- _Listed entries_:
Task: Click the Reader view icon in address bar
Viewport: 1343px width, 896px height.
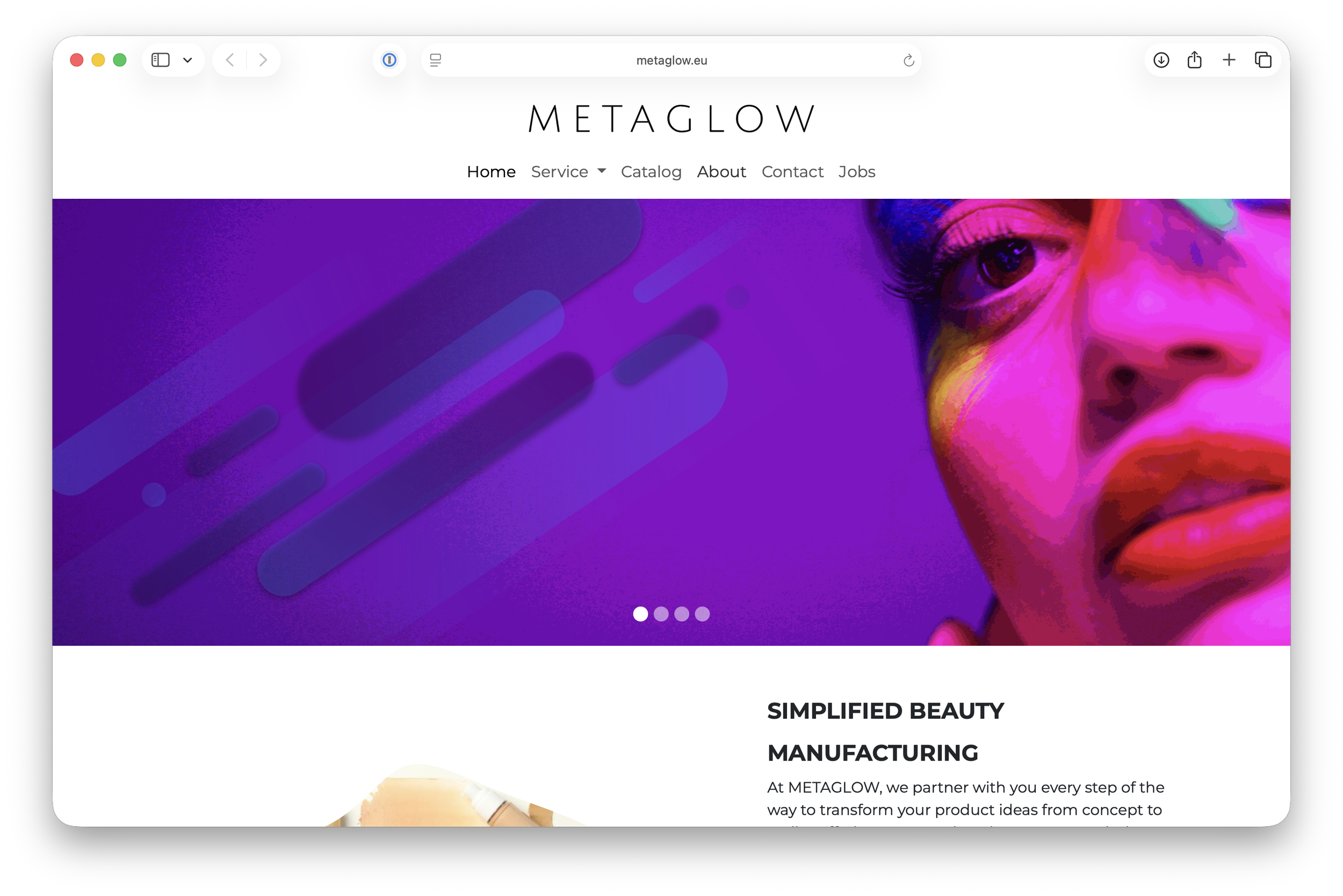Action: pos(436,60)

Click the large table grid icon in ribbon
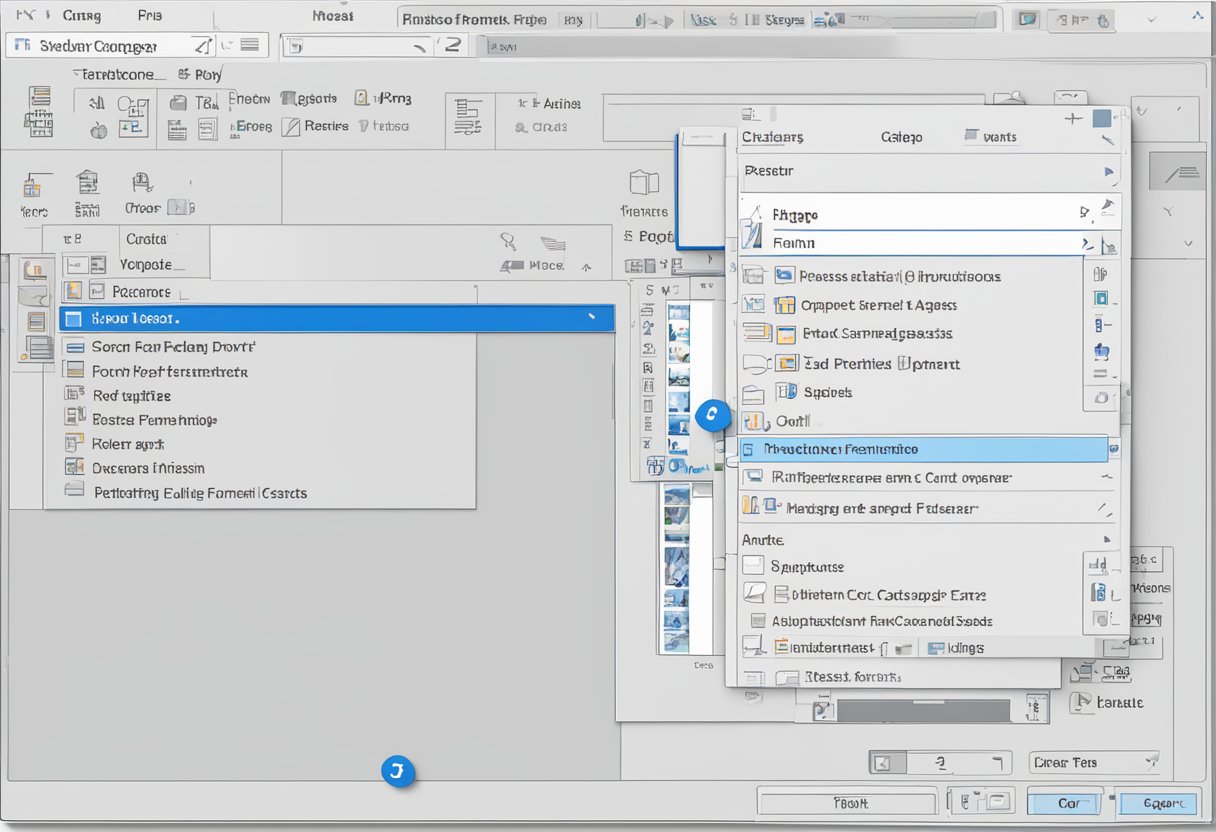pos(39,111)
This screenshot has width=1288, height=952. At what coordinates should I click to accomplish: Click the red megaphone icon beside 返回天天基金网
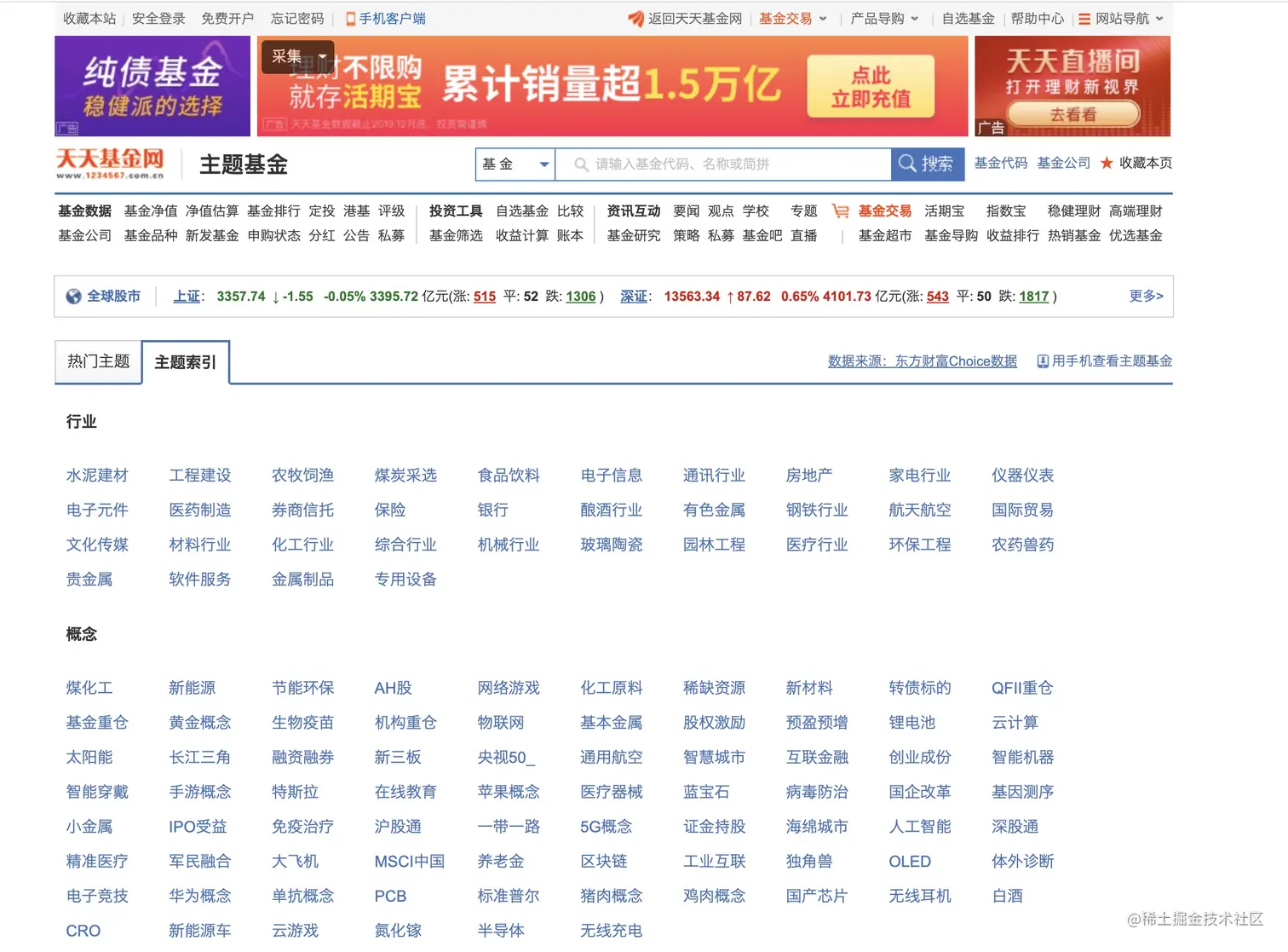(635, 18)
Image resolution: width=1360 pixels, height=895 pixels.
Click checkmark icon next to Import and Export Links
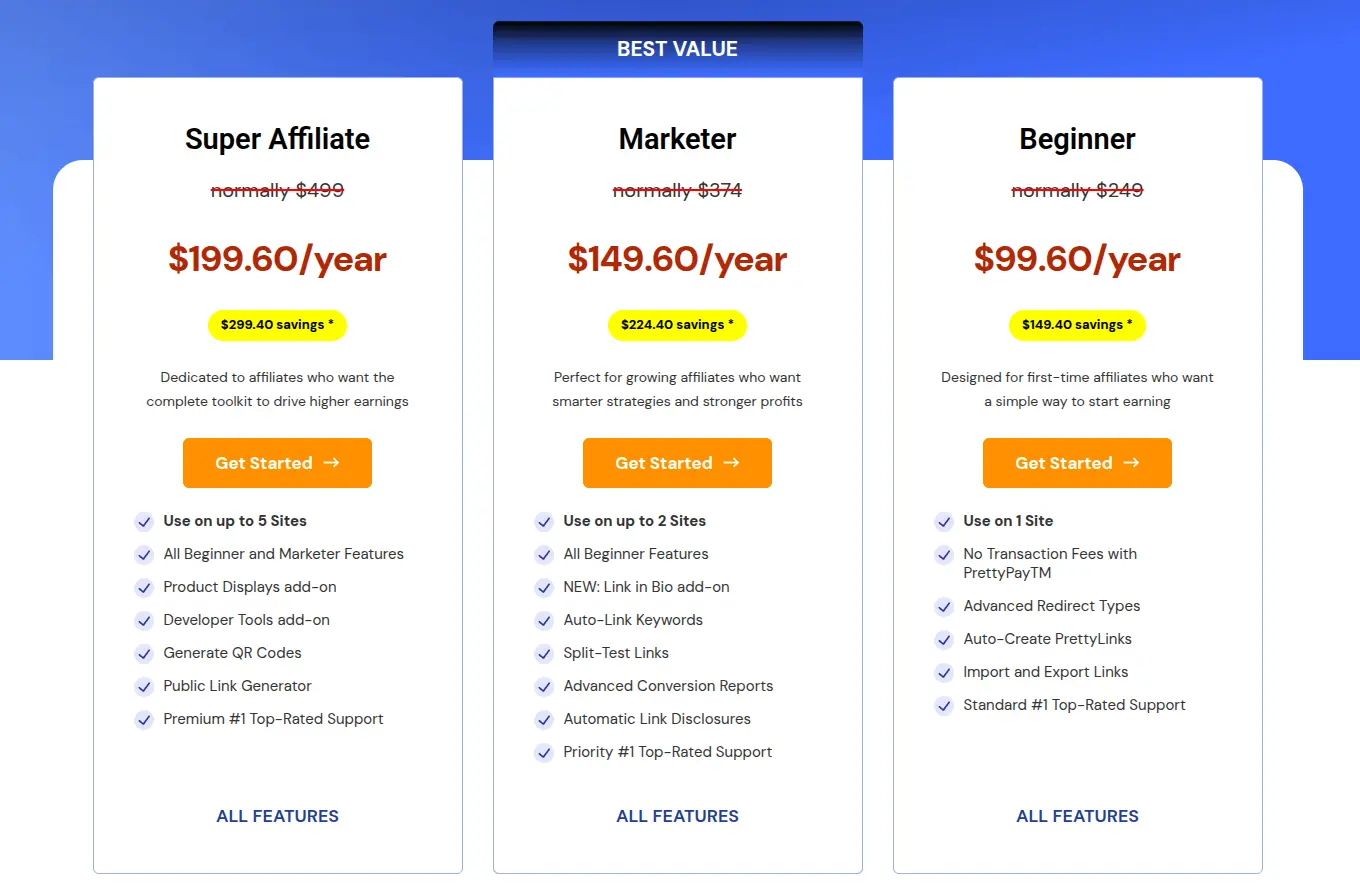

- _The request_: Could you put every line of the items above into a JSON list of strings, one string per line, with blank lines and the pictures left out?

- _Exercise output_:
[
  "Task: Click the Reader view icon in address bar",
  "Viewport: 1343px width, 896px height.",
  "Action: pos(436,60)",
  "Click the large table grid icon in ribbon",
  "pos(39,111)",
  "This screenshot has width=1288, height=952. At what coordinates should I click to accomplish: Click the red megaphone icon beside 返回天天基金网",
  "(635, 18)",
  "Image resolution: width=1360 pixels, height=895 pixels.",
  "Click checkmark icon next to Import and Export Links"
]